O perigo do café
O café era o mesmo de sempre, eu que havia mudado. Desculpa, cafezinho. Não é você, sou eu.
O café é tão improvável que tiveram que tentar de tudo até dar certo:
- Olha essa frutinha que eu achei. - Come ela. - Não é boa de comer assim. - E se torrar o grão? - Torrei, mas não serve para nada. - E se depois de torrar a gente moesse? - Moí, ficou só um pozinho inútil. - E se colocar água fervendo? - Coloquei, mas fica cheio de pó na água. - E se filtrar o pó? - Coloquei no filtro e separei a borra. - E se beber o líquido preto. - Horrível, muito amargo. - E se colocar açúcar? - Agora sim! Habemus Café!
Marketeiro bom esse que vendeu os primeiros cafés, viu? Gênio.
Diz a lenda que quem descobriu o café (sim, descobrir: assim como os portugueses descobriram o Brasil) foi um pastor da Etiópia. Ele observou que quando suas cabras mastigavam aqueles frutos amarelo-avermelhados dos arbustos, elas ficavam alegres, cheias de energia e com vontade de assar um pão de queijim.
Mas foram os árabes os responsáveis por propagar a bebida, pois acreditavam que ela tinha habilidades milagrosas. Hoje, sabemos que é verdade. O café opera o milagre de poder matar tempo de trabalho na copa do serviço sem julgamento; opera o milagre de ser a desculpa perfeita para um primeiro encontro; opera o milagre de quintuplicar o valor dos salgados só por ter o nome "Café" no letreiro da loja.
Tudo é questão de costume. Da mesma forma que o cigarro, o uísque e a academia, com o café também é preciso insistir para começar a gostar. O cigarro, eu nunca coloquei nenhum na boca; o uísque fica atrás de outros alcoólicos na minha preferência; a academia, não frequentei o suficiente; mas o café, eu quis gostar. Foi necessário entornar goela abaixo até criar uma dependência emocional e psicológica. E sim, passei a apreciar. Gostei tanto que me alistei para a guerra contra o açúcar e adoçantes. Hoje, sou um veterano sobrevivente que ama um café puro e amargo.
Sei que meu paladar é pouco apurado. Mas o mau gosto é uma dádiva para quem o possui. Eu, por exemplo, sempre gostei dos humildes cafés populares do supermercado. Na minha opinião amadora, são baratos e gostosos. Por que pagar cinco ou dez vezes mais em marcas melhores?
Viajei para São Paulo e me hospedei, durante uma semana, na casa do Lucas, um amigo metido a barista. Logo na primeira manhã, de forma gentil, ele me acordou no sofá: "Aceita café?” Claro que sim. Meu dia só começa depois de uma injeção de cafeína. Levantei de uma vez, já limpando as remelas para procurar a clássica garrafa térmica preta de quase dois litros, encher um canecão até a boca e dar início a uma bela semana em São Paulo. Fiquei confuso. Nenhum sinal do café, nem o cheiro.

▸ Conjunto de tarefas:
1 – Reproduza a parte do trecho que começa em "Marketeiro bom esse" e vai até "letreiro da loja.".
2 – Diga se cada afirmação a seguir está de acordo com o trecho, respondendo sim ou não e citando literalmente as palavras do trecho que decidem a resposta. (a) Segundo a lenda, quem descobriu o café foi um pastor da Etiópia. (b) Quem narra hoje prefere o café adoçado com açúcar. (c) A hospedagem na casa do Lucas, em São Paulo, durou um mês.
Os dados que vêm depois deste trecho foram tirados de outra fonte.

▸ Dados apresentados:
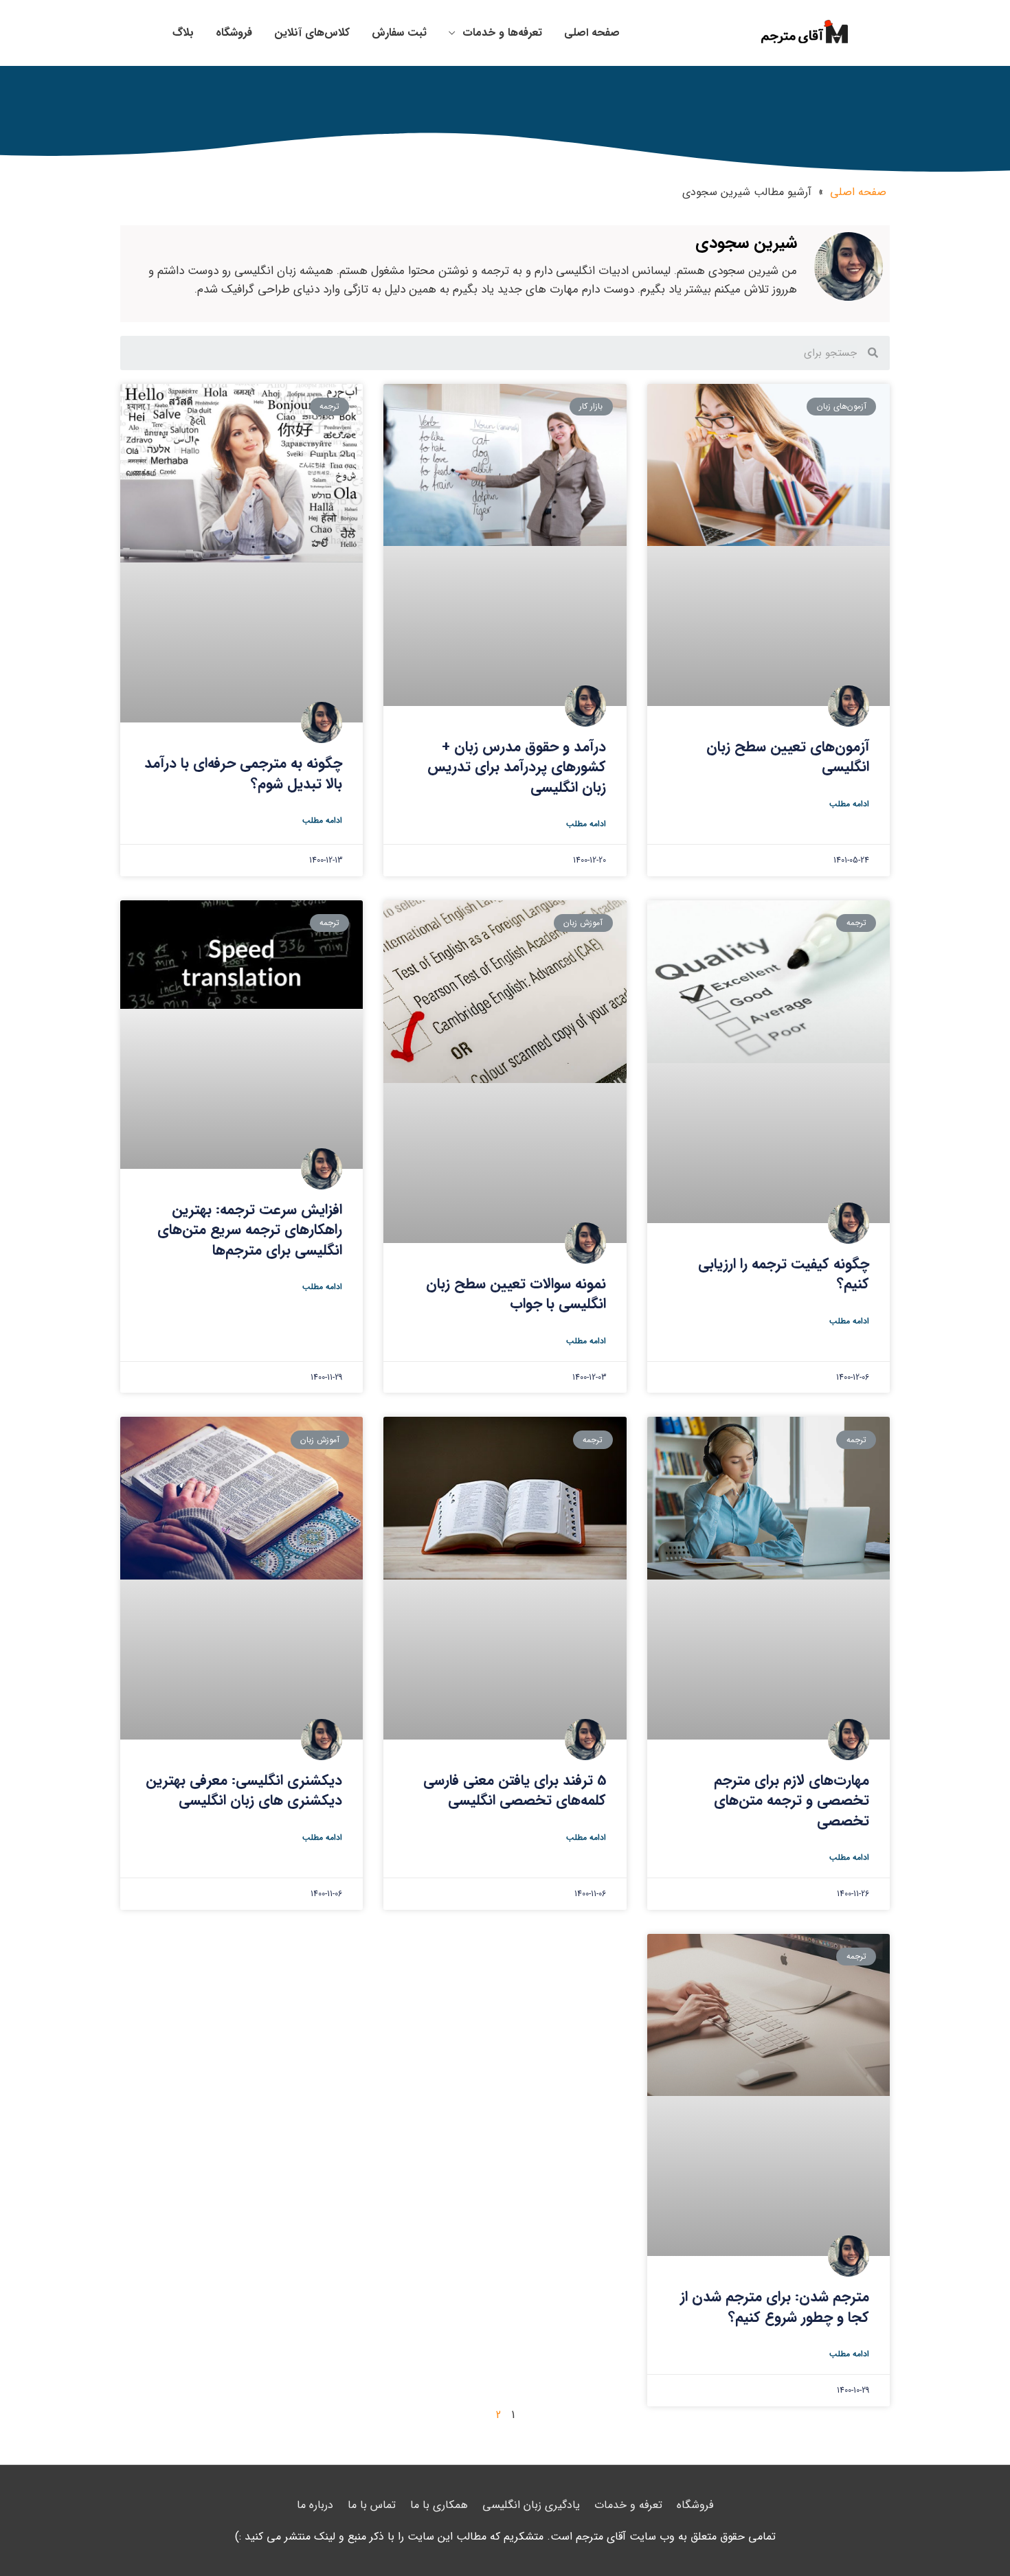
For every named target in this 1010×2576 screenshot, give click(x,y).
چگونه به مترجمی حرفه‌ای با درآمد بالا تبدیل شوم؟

▸ Resultados por tarefa:
1 –
Marketeiro bom esse que vendeu os primeiros cafés, viu? Gênio.
Diz a lenda que quem descobriu o café (sim, descobrir: assim como os portugueses descobriram o Brasil) foi um pastor da Etiópia. Ele observou que quando suas cabras mastigavam aqueles frutos amarelo-avermelhados dos arbustos, elas ficavam alegres, cheias de energia e com vontade de assar um pão de queijim.
Mas foram os árabes os responsáveis por propagar a bebida, pois acreditavam que ela tinha habilidades milagrosas. Hoje, sabemos que é verdade. O café opera o milagre de poder matar tempo de trabalho na copa do serviço sem julgamento; opera o milagre de ser a desculpa perfeita para um primeiro encontro; opera o milagre de quintuplicar o valor dos salgados só por ter o nome "Café" no letreiro da loja.

2 –
(a) Sim: "foi um pastor da Etiópia".
(b) Não: "ama um café puro e amargo".
(c) Não: "durante uma semana".